··· ENTRIES SUPPLIED ···

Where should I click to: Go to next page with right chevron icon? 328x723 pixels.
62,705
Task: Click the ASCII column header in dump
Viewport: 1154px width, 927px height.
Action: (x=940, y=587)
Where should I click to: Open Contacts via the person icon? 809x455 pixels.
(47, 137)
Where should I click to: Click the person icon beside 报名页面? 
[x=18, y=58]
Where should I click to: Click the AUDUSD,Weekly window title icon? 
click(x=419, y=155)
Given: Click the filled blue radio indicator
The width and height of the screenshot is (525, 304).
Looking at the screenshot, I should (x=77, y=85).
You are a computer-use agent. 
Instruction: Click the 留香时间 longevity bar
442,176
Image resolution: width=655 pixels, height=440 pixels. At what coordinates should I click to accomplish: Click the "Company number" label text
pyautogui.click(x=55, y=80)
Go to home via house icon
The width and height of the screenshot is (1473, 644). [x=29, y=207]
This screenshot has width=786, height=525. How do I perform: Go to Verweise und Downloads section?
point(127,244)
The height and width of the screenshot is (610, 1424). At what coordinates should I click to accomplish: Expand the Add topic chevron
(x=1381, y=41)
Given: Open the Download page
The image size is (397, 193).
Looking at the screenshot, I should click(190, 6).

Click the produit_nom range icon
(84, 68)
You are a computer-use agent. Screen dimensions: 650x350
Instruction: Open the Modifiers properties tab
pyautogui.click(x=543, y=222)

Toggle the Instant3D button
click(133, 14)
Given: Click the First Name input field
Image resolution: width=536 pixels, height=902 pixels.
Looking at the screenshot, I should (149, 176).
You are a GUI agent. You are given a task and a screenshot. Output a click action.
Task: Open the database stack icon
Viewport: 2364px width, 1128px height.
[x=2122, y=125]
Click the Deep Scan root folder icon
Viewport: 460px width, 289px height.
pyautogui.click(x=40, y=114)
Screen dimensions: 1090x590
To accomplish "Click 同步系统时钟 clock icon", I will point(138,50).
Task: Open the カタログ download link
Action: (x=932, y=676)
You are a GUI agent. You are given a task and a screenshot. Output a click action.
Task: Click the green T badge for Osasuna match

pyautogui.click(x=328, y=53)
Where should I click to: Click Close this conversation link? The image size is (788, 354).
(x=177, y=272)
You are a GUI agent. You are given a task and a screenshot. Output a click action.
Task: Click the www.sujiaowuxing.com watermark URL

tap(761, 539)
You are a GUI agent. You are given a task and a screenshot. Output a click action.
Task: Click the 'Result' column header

···

◆ **WHAT NEEDS TO BE DONE**
How many lines in the entries above contain the string "Instruction", with case counting? Reply with the number alone.

◆ **TASK SOLUTION**
2